___ Exercise passage ___

Saving Lives Regardless: The Diverse Volunteers of Israel’s United Hatzalah

Raphael Poch

With continuous conflicts revolving around politics, religion, territory, and even its capital cities, Israel may be the hardest country in the world in which to remain apolitical. This difficulty is felt even in the realms of EMS, where our goal is to simply save lives. The pressure can be intense, and while the sides in any conflict have reasons behind their actions, the life of an EMS responder in Israel—and more specifically in the disputed territories of the West Bank, Gaza Strip, and Golan Heights—can be trying. However, first responders from all lifesaving organizations, day in and day out, successfully shut out the politics, religion, and nationalism and focus on doing their jobs, regardless of whom or where their patient is.

Remembering Shiloh

Muawia Kabha, a Palestinian Israeli paramedic who has worked with Magen David Adom and now volunteers with United Hatzalah, was one of the first responders at the Passover massacre at Netanya’s Park Hotel in 2002. A terrorist walked into a crowded hotel dining room and blew himself up. Kabha, a Muslim Arab now married to a Russian immigrant, rushed to the scene and raced into the burning building to start treating the injured, most of whom were Jewish Israelis.

“Whenever I close my eyes, I can still smell the odors and see the sights of what happened that night,” Kabha says now, 16 years later. “No matter whatever else happens in my life I will always carry that scene with me. While I was treating the injured, people started gathering around and shouting “Death to all Arabs!” I kept my head down and focused on what I needed to do. I thought to myself, What if they find out the the paramedic treating the injured here is also an Arab—what would happen?

Kabha is one of the most active volunteers in Nazareth, where he and his family live, and often responds to car accidents as he drives back and forth to Jerusalem, where he works in Israel’s Ministry of Health. On one such drive in February, Kabha received an emergency alert from United Hatzalah’s dispatch and command center notifying him about a serious motor vehicle accident on Highway 6 near his location. Kabha raced to the scene and began treating IDF soldiers whose vehicle was hit by a passing truck. Two soldiers died following the accident, but Kabha succeeded in stabilizing a third, Staff Sgt. Shiloh Siman-Tov.

Kabha provided emergency first aid treatment to Siman-Tov and had a short conversation with him prior to his helicopter transport to the hospital. Six days later Siman-Tov succumbed to his injuries.

Kabha wrote a letter about his thoughts after the incident. In the letter he wrote:

"My heart weeps. It is hard to believe we only met once, and it was only for a few minutes while you were lying on Highway 6 a few days ago between broken pieces of a Hummer and unable to help yourself… It is hard to believe that one moment of carelessness brought down a hero such as yourself.

___ Records provided ___

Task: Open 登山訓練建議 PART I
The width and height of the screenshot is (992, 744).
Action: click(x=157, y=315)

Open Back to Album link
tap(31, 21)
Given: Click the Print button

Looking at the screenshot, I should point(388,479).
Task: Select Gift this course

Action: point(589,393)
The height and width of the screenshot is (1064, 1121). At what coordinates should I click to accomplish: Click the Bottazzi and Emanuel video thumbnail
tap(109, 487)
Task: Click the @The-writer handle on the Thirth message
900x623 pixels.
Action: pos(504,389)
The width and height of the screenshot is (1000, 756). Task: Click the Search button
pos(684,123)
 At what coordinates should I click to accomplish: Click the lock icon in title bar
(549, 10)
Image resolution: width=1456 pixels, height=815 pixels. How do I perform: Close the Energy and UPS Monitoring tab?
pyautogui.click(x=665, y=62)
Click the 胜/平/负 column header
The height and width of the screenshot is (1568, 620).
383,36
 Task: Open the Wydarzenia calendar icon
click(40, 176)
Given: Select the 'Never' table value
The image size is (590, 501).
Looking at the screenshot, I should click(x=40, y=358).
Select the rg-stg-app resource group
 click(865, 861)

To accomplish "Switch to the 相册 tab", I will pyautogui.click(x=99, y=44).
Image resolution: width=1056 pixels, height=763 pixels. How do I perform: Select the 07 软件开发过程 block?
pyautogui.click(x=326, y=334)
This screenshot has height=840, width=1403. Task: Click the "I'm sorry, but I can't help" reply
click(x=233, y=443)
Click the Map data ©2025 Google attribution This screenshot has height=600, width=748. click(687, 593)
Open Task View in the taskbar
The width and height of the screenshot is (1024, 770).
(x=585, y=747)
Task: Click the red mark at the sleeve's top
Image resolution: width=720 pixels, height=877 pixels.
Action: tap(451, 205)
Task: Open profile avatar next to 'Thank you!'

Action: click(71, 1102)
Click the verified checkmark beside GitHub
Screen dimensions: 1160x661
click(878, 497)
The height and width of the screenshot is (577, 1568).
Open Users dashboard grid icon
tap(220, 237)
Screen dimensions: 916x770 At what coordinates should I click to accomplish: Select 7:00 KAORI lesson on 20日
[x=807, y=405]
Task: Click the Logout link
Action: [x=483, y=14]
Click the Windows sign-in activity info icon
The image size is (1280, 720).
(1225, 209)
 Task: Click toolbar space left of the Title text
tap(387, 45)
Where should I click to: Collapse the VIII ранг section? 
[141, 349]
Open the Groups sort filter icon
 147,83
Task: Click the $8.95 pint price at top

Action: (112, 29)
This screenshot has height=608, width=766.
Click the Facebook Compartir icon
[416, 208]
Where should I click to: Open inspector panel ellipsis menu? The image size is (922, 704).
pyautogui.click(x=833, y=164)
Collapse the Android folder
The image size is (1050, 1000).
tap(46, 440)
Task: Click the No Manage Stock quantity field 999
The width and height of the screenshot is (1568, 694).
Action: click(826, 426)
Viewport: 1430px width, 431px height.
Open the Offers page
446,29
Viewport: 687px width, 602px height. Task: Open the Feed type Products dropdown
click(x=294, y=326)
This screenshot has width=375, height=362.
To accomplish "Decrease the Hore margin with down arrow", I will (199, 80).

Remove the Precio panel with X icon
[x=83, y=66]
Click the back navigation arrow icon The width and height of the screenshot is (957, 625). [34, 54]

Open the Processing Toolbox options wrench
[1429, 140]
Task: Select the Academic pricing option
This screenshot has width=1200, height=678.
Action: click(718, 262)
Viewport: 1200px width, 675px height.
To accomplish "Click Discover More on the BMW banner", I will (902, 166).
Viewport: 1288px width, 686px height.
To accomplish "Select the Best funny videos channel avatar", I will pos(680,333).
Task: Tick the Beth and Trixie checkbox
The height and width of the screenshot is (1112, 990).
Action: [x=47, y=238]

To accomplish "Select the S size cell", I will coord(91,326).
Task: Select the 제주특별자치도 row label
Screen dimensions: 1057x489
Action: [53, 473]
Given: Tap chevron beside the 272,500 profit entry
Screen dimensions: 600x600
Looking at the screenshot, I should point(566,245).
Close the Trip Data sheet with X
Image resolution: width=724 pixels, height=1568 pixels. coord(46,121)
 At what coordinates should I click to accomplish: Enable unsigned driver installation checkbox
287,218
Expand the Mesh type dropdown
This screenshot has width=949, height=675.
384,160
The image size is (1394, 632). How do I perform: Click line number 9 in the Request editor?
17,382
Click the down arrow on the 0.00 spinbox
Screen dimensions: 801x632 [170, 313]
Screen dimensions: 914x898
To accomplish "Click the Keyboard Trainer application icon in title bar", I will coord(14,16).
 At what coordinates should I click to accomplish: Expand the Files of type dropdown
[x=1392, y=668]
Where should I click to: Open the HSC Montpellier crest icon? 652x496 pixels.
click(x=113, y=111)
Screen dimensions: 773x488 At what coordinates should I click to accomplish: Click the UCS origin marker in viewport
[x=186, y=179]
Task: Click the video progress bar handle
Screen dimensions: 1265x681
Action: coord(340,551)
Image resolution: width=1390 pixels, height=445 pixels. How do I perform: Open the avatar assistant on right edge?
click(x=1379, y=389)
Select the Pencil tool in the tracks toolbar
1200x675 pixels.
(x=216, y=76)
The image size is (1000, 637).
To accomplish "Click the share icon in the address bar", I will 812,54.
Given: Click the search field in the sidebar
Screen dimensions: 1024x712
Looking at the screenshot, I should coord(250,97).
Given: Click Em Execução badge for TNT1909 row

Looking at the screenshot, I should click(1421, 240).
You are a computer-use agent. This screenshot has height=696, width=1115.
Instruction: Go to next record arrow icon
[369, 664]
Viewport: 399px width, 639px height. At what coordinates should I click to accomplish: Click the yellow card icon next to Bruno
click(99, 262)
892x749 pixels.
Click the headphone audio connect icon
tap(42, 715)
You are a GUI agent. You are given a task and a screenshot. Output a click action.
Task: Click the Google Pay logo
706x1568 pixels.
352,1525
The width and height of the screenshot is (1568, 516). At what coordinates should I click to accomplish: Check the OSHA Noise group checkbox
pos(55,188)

___

The problem:
Could you copy the article on United Hatzalah's volunteers word for word, starting at "Raphael Poch" and ending at "their patient is."? The rows are separate from the article on United Hatzalah's volunteers.

Task response:
Raphael Poch

With continuous conflicts revolving around politics, religion, territory, and even its capital cities, Israel may be the hardest country in the world in which to remain apolitical. This difficulty is felt even in the realms of EMS, where our goal is to simply save lives. The pressure can be intense, and while the sides in any conflict have reasons behind their actions, the life of an EMS responder in Israel—and more specifically in the disputed territories of the West Bank, Gaza Strip, and Golan Heights—can be trying. However, first responders from all lifesaving organizations, day in and day out, successfully shut out the politics, religion, and nationalism and focus on doing their jobs, regardless of whom or where their patient is.